Accueil  > Années 1950  > N°635 Janvier 1950  > Page 26 Tous droits réservés

Le cross-country

Les stades ont fermé leurs portes, la boue envahit les sautoirs et les cendrées sont à l'abandon. Les athlètes vont traverser pendant six longs mois cette période d'hiver, qui est pour eux à la fois repos et préparation. Quel que soit en effet le sport auquel on se destine, la saison morte comporte une part importante de préparation technique et de mise en condition physique. À la base de tous les sports, il y a la course à pied.

J'ai eu le bonheur de demeurer deux mois à Volodalen, La Mecque du sport suédois, et j'ai pu y constater que tous les spécialistes de tous les sports, tennismen et boxeurs, footballers et lutteurs, volleyers et discoboles, gymnastes et escrimeurs, pratiquaient régulièrement le footing quotidien dans les bois autour du centre d'entraînement.

Le cross-country est un sport à conseiller à tous les sportifs, quels qu'ils soient. Il n'implique pas la vertigineuse monotonie des dix mille mètres courus sous un soleil accablant, tour après tour, sur les pistes d'été. Il est à la fois un sport de touriste de naturiste et d'esthète. Il permet aux jeunes citadins de s'aérer, de découvrir les sentiers d'automne, les paysages de forêts et d'étangs, de respirer à pleins poumons l'air des sous-bois et des prés. Il joint l'agréable et l'utile, il prépare efficacement un athlète aux compétitions, sans ennui, sans contrainte, en l'initiant à la nature libre.

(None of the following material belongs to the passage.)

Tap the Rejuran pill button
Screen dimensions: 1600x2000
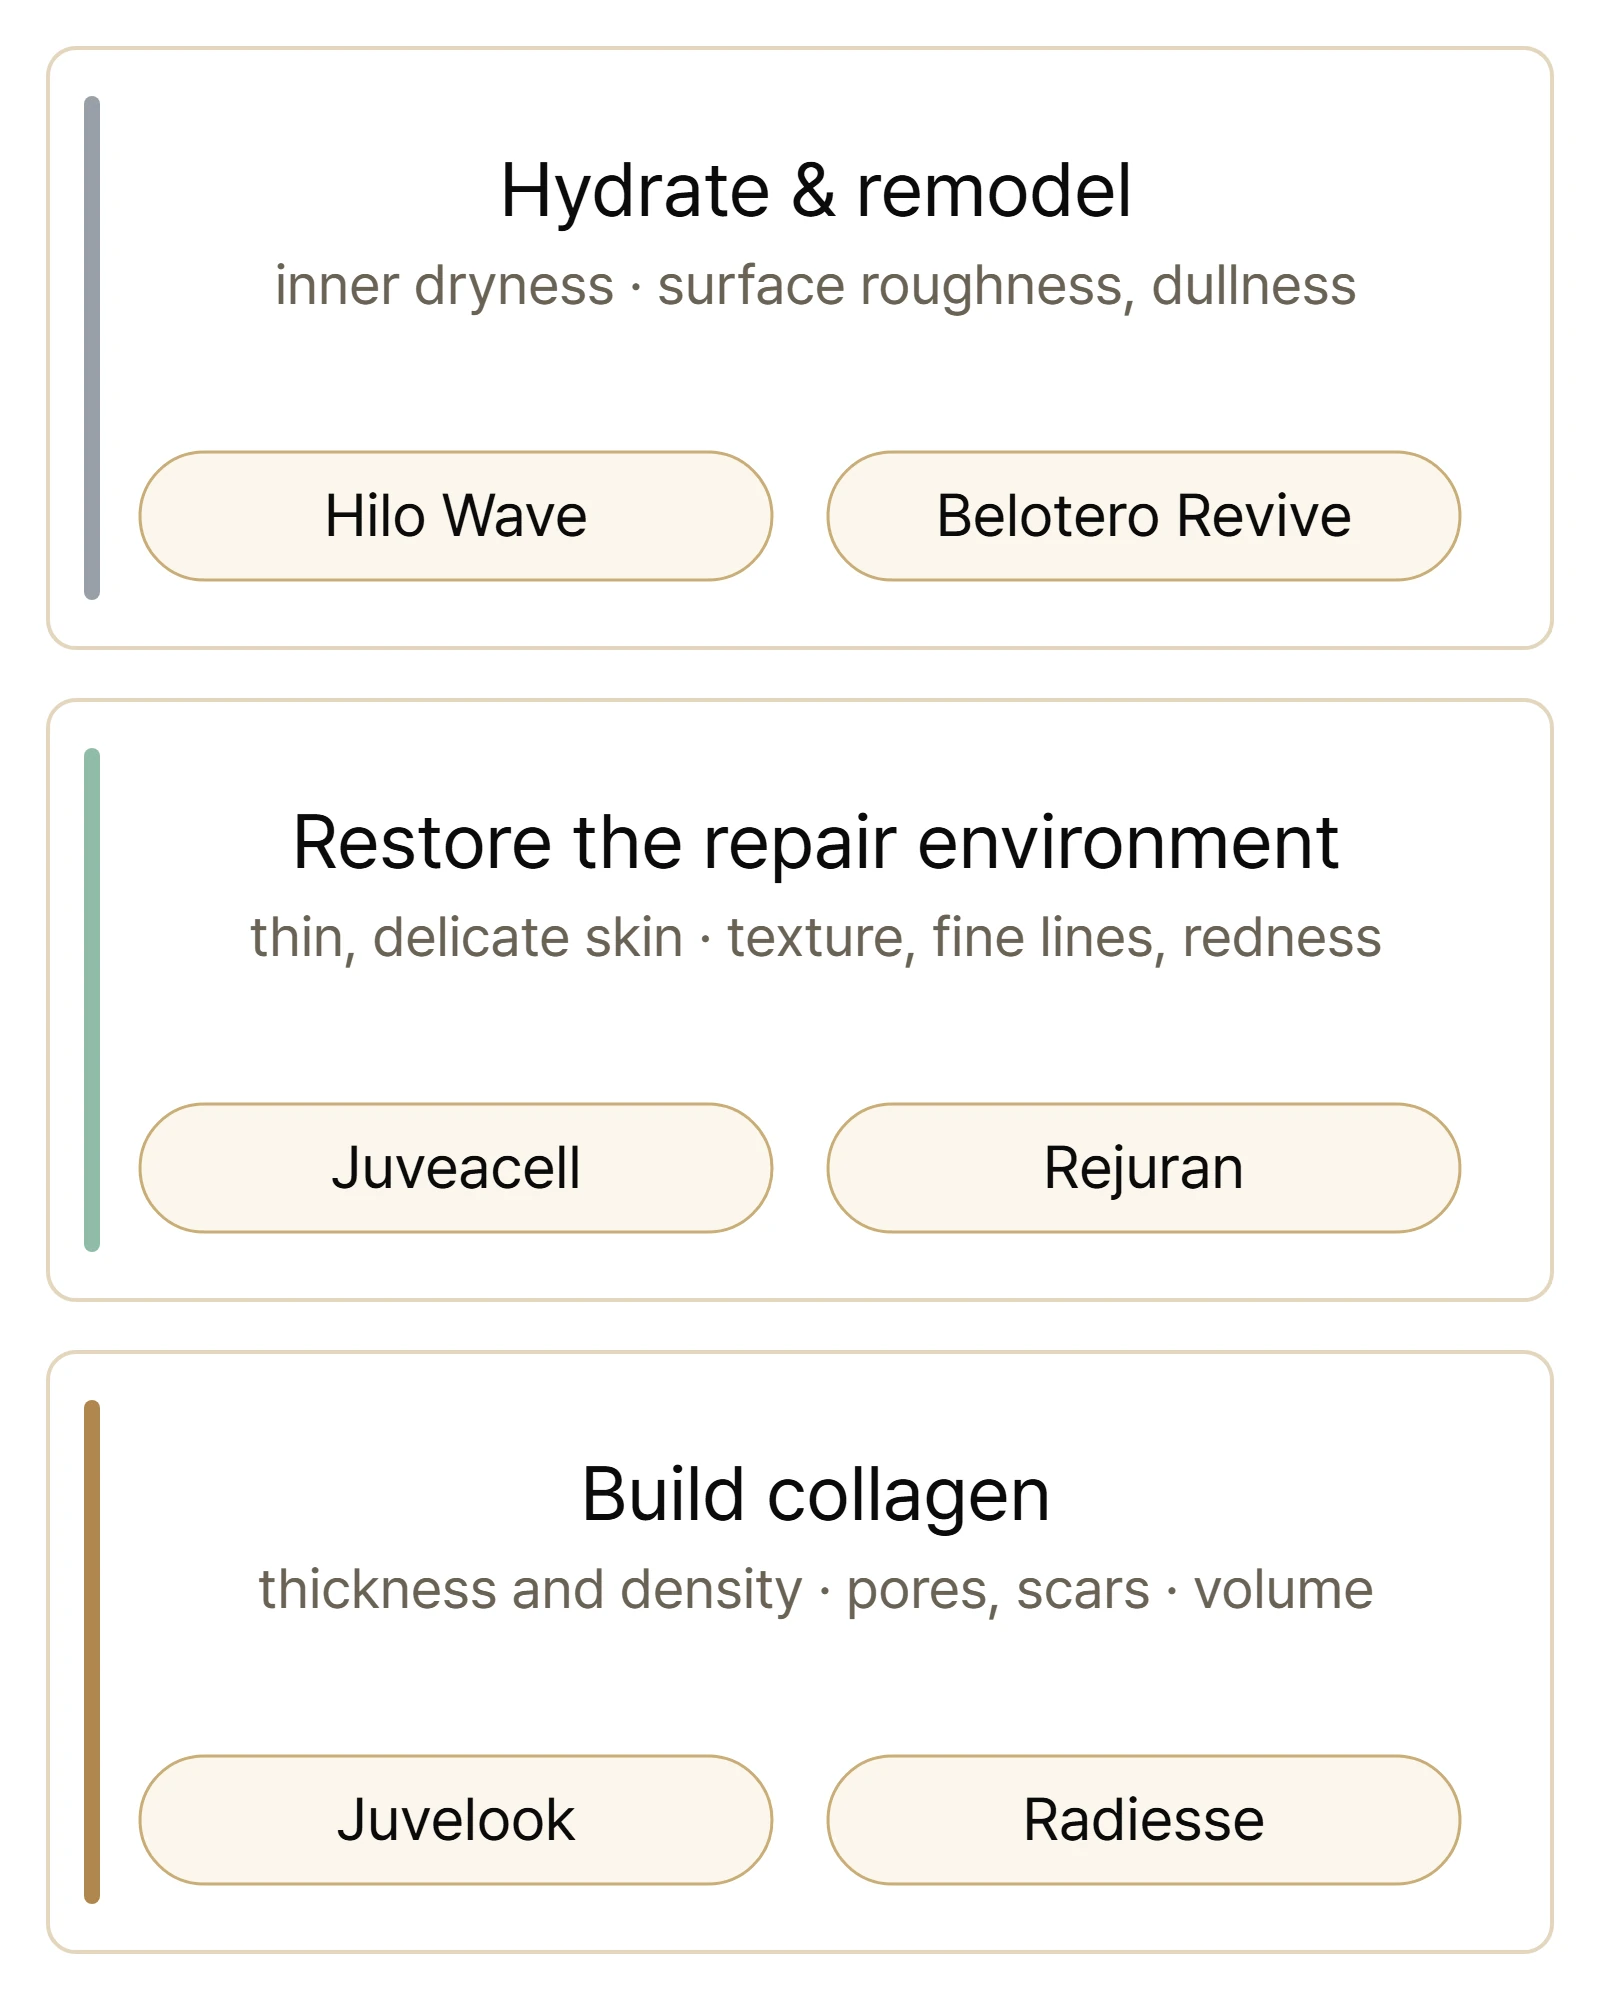coord(1144,1168)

La France brille aujourd'hui d'un vif éclat dans ce beau sport, qui n'est malheureusement pratiqué en grande compétition que par une dizaine de nations. Nous sommes imbattus dans cette spécialité depuis 1938, date où l'équipe de France, sous l'impulsion d'El Ghazi, ramena de Grande-Bretagne le trophée des Six Nations. Depuis la reprise en 1946, nous avons régulièrement triomphé des Britanniques, des Belges et des Espagnols, qui disputent avec nous le Cross international, virtuel championnat du monde.

Sur le plan individuel, Pujazon, deux fois vainqueur, Mimoun, qui l’emporta l'an dernier, apparaissent les meilleurs crossmen d'Europe.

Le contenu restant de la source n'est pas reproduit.